Thsi isn't quite right, but just out of interest, what do you make of this £30 one from Russia: http://www.ebay.co.uk/itm/RUSSIAN-VOSTOK-MILITARY-KOMANDIRSKIE-WATCH-211289-NEW/252596507216?_trkparms=aid%3D111001%26algo%3DREC.SEED%26ao%3D1%26asc%3D20160727114228%26meid%3Dc2b25012a8d6449fa6648ae7a0e82e7b%26pid%3D100290%26rk%3D3%26rkt%3D4%26sd%3D253137749554&_trksid=p2060778.c100290.m3507 ?

Cheers

Vlad


----------



## Lampoc (Oct 31, 2010)

Avenger Fan said:


> Thsi isn't quite right, but just out of interest, what do you make of this £30 one from Russia: http://www.ebay.co.uk/itm/RUSSIAN-VOSTOK-MILITARY-KOMANDIRSKIE-WATCH-211289-NEW/252596507216?_trkparms=aid%3D111001%26algo%3DREC.SEED%26ao%3D1%26asc%3D20160727114228%26meid%3Dc2b25012a8d6449fa6648ae7a0e82e7b%26pid%3D100290%26rk%3D3%26rkt%3D4%26sd%3D253137749554&_trksid=p2060778.c100290.m3507 ?
> 
> Cheers
> 
> Vlad


 Standard new Komandirskie from a decent seller who many here have used before. I'd be happy with it, though I'd prefer an automatic.


----------



## Avenger Fan (Mar 30, 2017)

Lampoc said:


> Standard new Komandirskie from a decent seller who many here have used before. I'd be happy with it, though I'd prefer an automatic.

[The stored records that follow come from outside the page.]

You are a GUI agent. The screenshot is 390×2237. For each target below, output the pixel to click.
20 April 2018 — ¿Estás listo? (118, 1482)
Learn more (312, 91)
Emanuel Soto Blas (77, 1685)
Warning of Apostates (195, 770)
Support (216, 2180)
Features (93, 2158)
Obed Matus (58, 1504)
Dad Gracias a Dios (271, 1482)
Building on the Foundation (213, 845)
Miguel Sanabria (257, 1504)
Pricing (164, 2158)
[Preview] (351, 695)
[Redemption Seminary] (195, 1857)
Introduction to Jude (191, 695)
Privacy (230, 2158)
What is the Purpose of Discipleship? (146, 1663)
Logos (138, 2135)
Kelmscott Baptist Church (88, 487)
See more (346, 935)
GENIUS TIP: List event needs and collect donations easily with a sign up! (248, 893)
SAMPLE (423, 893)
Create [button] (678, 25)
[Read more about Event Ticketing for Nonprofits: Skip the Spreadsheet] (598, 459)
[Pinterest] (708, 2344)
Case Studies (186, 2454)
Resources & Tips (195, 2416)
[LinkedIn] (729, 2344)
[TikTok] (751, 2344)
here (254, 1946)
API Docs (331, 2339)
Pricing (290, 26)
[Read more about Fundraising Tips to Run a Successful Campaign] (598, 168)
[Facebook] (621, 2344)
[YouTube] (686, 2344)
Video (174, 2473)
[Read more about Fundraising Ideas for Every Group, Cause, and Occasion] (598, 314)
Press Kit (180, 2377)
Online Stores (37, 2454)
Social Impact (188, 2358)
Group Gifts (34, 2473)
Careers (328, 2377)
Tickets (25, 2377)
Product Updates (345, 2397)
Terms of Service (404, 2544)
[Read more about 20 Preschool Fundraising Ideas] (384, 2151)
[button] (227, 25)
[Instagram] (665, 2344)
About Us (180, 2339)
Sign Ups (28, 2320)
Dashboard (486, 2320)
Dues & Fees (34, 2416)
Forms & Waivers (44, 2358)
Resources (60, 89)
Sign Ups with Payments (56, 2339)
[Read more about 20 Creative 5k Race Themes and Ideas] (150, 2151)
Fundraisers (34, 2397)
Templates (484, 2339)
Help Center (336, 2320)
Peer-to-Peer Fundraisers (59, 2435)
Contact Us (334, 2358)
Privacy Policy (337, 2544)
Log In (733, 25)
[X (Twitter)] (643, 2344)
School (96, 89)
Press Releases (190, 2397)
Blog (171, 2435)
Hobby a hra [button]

 Thanks, that's good to know.

I found the same in the automatic version; sadly it's out of stock?!

http://www.ebay.co.uk/itm/RUSSIAN-VOSTOK-MILITARY-KOMANDIRSKIE-WATCH-921289-NEW-/262970081461?hash=item3d3a3d00b5:g:wCsAAOSwrhBZDbK2


----------



## Lampoc (Oct 31, 2010)

I'd personally spend an extra 10 bucks and buy the Amphibia from Meranom: https://meranom.com/en/amphibian-classic/420/vostok-watch-amphibian-classic-420289.html


----------



## Avenger Fan (Mar 30, 2017)

Lampoc said:


> I'd personally spend an extra 10 bucks and buy the Amphibia from Meranom: https://meranom.com/en/amphibian-classic/420/vostok-watch-amphibian-classic-420289.html


 Looks great! Could you please explain to the un-initiated as to why the amphibia is a better bet?

Cheers

Vlad


----------



## Lampoc (Oct 31, 2010)

Avenger Fan said:


> Looks great! Could you please explain to the un-initiated as to why the amphibia is a better bet?
> 
> Cheers
> 
> Vlad


 Of course! Amphibias differ a fair bit to the similar looking Komandirskies, the main one being they are a proper diving watch, water resistant to 200 metres as opposed to the Komandirskies 50m. Also, the Amphibia cases are made of stainless steel while the Komandirskies are a cheaper chrome-plated brass.

The Amphibia is a true icon among watches. There's a great article about them here: http://forums.watchuseek.com/f54/vostok-amphibia-analysis-design-methodology-491757.html


----------



## Hussle (Jun 26, 2017)

Komandirskie is 100m water resistant and has a nicer solid crown. It's also slightly wider and has a wider bracelet.


----------



## Lampoc (Oct 31, 2010)

Hussle said:


> Komandirskie is 100m water resistant and has a nicer solid crown. It's also slightly wider and has a wider bracelet.


 I think you're getting confused with the newer, much more expensive K34 Komandirskies. The originals are none of those things above.

One of the K-34s ($187!):


----------



## Hussle (Jun 26, 2017)

No confusion, I have this one at £48 new










100m, solid crown, auto 32 jewels and slightly wider than my Amphibia.


----------



## Lampoc (Oct 31, 2010)

Hussle said:


> No confusion, I have this one at £48 new
> 
> 100m, solid crown, auto 32 jewels and slightly wider than my Amphibia.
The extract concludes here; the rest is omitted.